2022 Karachi protests
- Date: 26 January 2022
- Location: Karachi, Sindh, Pakistan;
- Cause: Local Government Amendment Bill in Sindh
- Perpetrator: Muttahida Qaumi Movement – Pakistan (MQM-P)
- Outcome: One protester killed, several injured, MQM-P leaders and workers arrested
- Casualties: 1 protester killed, several injured
- Deaths: 1
- Injuries: Several
- Arrests: MQM leaders and workers

= 2022 Karachi protests =

On 26 January 2022, members of the Muttahida Qaumi Movement staged a sit-in protest in front of the Chief Minister's House in Karachi, Pakistan, against the Local Government Amendment Bill in Sindh. The police baton-charged and shelled protest demonstrators on violation of the Red Zone, killing a protester and injuring several others.

As a result of the baton charge, several workers including a member of the Sindh Assembly, Sadaqat Hussain, were tortured and arrested. The area around the Chief Minister's House was turned into a battlefield as police and protesters clashed.

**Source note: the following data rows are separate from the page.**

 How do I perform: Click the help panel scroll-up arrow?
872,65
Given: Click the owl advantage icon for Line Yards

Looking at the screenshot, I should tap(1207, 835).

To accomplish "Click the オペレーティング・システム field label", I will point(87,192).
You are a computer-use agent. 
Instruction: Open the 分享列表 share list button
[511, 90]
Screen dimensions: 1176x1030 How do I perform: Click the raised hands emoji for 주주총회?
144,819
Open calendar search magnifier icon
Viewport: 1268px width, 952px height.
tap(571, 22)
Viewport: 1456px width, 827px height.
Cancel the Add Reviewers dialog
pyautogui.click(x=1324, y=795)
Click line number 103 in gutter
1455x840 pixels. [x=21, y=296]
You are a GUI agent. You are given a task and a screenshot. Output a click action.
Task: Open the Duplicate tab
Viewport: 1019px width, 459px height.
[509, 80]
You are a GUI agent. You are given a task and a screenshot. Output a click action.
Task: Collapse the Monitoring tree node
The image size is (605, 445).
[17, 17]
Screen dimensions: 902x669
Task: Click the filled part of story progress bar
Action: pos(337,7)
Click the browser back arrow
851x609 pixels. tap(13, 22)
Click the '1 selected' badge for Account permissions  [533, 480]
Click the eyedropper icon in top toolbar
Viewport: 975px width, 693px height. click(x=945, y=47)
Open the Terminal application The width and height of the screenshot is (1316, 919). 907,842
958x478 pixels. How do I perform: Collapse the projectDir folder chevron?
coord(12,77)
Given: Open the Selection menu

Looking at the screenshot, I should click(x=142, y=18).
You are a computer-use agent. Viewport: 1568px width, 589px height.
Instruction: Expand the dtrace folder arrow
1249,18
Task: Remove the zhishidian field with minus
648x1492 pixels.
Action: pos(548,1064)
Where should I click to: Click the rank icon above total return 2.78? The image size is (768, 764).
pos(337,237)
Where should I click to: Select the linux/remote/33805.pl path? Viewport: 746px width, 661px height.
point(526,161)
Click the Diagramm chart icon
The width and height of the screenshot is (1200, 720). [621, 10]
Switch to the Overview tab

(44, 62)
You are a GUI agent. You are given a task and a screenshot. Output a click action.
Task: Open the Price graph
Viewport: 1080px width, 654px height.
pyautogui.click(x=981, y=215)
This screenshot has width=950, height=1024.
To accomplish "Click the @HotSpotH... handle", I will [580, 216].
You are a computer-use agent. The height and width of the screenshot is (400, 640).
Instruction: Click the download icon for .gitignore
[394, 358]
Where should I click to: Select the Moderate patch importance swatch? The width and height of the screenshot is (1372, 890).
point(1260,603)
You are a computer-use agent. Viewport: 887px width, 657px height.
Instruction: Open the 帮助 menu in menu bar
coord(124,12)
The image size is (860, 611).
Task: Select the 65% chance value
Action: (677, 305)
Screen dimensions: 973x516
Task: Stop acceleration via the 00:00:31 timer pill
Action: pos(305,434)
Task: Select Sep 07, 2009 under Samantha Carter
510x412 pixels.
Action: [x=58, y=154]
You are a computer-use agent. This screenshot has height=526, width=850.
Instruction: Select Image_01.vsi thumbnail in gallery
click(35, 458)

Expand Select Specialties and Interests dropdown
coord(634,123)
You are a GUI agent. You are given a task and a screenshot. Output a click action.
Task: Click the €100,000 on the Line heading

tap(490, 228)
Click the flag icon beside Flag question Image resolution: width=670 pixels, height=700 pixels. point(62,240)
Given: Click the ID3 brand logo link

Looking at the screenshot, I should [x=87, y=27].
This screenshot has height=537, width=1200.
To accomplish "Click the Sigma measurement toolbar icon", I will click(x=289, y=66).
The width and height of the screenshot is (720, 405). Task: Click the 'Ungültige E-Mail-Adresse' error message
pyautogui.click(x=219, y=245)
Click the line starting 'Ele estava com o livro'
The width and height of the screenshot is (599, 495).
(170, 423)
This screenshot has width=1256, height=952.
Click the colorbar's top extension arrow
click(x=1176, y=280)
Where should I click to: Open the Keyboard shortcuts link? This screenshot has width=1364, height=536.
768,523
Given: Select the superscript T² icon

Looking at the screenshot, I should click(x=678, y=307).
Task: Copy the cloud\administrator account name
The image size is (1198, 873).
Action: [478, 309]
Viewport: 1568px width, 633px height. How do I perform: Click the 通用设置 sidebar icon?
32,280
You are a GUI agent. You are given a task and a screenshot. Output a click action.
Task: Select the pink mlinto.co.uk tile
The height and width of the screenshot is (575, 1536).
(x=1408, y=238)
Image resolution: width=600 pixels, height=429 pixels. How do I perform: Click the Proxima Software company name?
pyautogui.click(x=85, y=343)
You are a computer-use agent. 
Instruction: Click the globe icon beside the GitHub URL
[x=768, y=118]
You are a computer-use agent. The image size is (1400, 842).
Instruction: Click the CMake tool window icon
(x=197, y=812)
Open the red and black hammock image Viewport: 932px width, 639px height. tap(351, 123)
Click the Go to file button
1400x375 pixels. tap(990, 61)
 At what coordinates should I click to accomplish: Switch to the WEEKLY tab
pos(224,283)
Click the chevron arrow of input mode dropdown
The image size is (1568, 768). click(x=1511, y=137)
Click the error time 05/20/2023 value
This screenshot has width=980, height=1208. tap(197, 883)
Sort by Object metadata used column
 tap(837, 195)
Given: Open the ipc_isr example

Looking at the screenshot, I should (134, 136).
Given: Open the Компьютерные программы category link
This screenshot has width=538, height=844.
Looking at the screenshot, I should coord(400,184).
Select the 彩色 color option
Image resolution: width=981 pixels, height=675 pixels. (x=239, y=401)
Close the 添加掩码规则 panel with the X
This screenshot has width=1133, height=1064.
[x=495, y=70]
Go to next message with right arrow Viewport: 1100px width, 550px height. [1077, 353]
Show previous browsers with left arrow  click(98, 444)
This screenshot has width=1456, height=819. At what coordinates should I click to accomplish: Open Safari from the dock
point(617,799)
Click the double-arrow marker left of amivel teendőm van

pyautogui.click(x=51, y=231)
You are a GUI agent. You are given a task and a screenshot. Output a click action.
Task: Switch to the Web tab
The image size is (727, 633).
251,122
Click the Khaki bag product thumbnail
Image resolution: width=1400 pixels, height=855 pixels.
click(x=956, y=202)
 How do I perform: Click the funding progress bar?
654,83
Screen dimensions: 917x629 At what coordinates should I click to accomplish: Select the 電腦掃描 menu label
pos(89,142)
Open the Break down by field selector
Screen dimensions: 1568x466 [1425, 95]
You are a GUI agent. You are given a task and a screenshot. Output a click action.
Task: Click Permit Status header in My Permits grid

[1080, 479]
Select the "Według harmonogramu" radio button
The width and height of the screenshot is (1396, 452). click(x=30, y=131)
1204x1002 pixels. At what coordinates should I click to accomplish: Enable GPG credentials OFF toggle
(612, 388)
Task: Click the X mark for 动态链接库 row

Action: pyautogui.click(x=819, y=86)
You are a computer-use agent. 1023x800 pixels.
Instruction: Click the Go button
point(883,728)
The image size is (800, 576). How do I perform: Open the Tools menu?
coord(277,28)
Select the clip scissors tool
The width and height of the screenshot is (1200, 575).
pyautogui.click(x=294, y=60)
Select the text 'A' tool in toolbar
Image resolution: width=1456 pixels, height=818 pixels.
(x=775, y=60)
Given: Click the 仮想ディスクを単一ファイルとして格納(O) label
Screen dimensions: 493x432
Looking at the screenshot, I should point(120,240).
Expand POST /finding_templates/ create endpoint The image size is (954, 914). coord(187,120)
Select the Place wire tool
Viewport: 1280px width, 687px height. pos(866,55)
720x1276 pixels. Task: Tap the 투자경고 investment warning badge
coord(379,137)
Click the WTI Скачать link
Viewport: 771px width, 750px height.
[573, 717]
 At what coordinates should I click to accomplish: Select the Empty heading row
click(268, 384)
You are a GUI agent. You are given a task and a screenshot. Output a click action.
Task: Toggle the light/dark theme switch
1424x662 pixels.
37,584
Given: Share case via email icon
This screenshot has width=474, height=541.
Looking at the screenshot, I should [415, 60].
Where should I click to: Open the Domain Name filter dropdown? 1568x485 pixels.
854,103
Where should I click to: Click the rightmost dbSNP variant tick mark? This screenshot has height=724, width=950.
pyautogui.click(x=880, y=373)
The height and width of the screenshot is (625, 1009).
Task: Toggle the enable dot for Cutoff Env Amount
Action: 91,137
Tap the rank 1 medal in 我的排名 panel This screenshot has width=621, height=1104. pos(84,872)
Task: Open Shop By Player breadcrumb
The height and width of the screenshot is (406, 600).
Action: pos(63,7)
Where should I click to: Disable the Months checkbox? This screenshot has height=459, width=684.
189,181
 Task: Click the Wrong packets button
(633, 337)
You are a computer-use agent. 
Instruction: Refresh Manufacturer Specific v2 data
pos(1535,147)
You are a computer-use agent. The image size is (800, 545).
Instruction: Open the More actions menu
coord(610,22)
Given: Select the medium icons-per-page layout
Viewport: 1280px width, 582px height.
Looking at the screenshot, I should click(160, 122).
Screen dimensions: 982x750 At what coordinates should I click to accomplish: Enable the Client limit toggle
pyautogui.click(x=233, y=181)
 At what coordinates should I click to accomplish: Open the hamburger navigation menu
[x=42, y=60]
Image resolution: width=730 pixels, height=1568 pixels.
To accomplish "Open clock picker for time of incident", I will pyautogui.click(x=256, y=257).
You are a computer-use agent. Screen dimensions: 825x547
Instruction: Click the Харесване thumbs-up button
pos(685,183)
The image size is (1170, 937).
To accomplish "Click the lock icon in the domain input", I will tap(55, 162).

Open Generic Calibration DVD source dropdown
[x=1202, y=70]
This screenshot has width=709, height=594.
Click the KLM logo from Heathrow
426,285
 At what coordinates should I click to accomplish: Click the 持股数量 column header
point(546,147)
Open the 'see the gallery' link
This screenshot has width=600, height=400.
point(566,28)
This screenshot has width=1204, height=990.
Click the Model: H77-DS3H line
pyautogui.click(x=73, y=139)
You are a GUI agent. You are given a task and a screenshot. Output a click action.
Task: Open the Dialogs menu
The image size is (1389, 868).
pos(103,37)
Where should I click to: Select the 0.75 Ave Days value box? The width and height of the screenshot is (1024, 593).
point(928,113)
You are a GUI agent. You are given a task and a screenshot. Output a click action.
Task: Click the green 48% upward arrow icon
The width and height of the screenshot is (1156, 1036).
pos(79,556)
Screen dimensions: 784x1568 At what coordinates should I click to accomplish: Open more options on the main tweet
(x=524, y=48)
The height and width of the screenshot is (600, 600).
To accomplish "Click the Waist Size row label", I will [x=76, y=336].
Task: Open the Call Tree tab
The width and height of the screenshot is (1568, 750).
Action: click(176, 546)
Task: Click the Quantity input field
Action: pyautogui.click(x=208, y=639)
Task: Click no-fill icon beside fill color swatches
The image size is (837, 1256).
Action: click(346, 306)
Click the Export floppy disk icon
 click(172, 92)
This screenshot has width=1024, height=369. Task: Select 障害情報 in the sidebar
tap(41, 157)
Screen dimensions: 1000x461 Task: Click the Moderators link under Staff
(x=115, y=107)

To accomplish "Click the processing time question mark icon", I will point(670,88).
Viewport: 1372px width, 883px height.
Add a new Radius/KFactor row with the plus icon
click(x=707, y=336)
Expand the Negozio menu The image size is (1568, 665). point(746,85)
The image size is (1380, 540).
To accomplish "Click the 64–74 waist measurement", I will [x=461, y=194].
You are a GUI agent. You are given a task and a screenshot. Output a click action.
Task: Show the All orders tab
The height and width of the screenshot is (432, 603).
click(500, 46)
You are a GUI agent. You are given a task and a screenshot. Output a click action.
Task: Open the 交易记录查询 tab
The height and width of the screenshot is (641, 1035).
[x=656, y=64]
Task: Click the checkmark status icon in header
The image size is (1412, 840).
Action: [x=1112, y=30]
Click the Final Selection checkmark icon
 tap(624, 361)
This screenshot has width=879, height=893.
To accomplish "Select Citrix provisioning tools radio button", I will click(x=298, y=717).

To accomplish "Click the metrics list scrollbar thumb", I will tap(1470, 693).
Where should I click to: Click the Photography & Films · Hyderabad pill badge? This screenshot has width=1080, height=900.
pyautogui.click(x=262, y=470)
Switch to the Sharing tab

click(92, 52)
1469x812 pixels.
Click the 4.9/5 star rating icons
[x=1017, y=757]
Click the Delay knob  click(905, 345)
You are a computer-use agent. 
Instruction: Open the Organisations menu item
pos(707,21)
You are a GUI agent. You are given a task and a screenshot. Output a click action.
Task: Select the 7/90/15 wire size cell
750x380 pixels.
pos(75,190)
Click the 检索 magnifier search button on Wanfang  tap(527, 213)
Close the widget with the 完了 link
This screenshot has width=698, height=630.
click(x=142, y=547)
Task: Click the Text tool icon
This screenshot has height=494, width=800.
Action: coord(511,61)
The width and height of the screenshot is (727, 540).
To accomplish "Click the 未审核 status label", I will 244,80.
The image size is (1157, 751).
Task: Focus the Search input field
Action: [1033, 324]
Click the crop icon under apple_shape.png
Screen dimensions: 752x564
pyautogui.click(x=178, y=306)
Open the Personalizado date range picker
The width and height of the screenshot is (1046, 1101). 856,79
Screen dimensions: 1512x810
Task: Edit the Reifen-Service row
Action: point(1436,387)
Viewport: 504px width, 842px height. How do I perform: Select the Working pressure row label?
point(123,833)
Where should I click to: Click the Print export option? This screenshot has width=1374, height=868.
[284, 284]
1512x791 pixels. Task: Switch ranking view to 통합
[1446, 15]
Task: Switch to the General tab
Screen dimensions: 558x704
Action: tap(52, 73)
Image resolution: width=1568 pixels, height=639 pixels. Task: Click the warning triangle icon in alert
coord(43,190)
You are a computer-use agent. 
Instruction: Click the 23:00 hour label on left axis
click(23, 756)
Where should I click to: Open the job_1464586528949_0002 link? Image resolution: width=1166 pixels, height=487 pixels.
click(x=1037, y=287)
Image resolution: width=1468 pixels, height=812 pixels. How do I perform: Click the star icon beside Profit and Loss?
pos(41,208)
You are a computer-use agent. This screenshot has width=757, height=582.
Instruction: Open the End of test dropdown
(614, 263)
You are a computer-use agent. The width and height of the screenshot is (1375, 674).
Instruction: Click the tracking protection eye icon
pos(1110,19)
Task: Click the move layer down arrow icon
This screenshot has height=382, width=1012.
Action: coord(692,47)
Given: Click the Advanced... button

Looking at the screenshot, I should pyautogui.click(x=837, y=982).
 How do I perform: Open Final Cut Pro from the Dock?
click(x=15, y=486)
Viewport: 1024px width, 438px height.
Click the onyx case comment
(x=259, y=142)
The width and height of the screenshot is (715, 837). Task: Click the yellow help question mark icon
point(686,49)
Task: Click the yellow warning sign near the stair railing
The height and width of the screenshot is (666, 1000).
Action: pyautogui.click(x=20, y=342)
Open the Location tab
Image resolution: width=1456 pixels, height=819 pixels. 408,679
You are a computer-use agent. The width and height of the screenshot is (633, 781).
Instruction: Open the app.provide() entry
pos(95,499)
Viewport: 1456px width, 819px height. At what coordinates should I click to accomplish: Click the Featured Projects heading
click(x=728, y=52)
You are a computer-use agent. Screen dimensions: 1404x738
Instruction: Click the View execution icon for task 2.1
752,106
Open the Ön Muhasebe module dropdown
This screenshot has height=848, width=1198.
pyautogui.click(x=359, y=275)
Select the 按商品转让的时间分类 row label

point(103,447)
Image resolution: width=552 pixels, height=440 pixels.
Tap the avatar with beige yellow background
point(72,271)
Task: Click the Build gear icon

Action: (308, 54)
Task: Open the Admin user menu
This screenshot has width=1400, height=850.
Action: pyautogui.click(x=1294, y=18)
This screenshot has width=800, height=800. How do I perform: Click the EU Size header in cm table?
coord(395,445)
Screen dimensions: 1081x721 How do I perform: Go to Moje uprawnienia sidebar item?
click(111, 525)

The protesters were supposed to protest outside the Karachi Press Club but suddenly the MQM leaders and workers changed their destination and reached outside the Chief Minister's House and staged a sit-in. Sindh Information Minister Saeed Ghani said that the situation was such that the police had to take action. The MQM announced to go to the press club but then they started coming to the Chief Minister's House. The incident also took place as Jamaat-e-Islami Pakistan supporters were staging demonstrations across the area.

==Reactions==
Federal Minister Asad Umar strongly condemned the violence at the MQM protests in Karachi and said that "the dictatorial style of government of the PPP in the guise of democracy was highly reprehensible." Members of the Jamiat Ulema-e-Islam (F) movement vowed to hold protests in solidarity with the MQM.

Muttahida Qaumi Movement – Pakistan convener Khalid Maqbool Siddiqui said, "We will observe a black day against this incident and demands action against Chief Minister Murad Ali Shah".

Prime Minister Imran Khan said that he had taken notice of the violence of the police against the protesters and had demanded a report from the Ministry of Home Affairs, Chief Secretary Sindh and Inspector General of Sindh Police.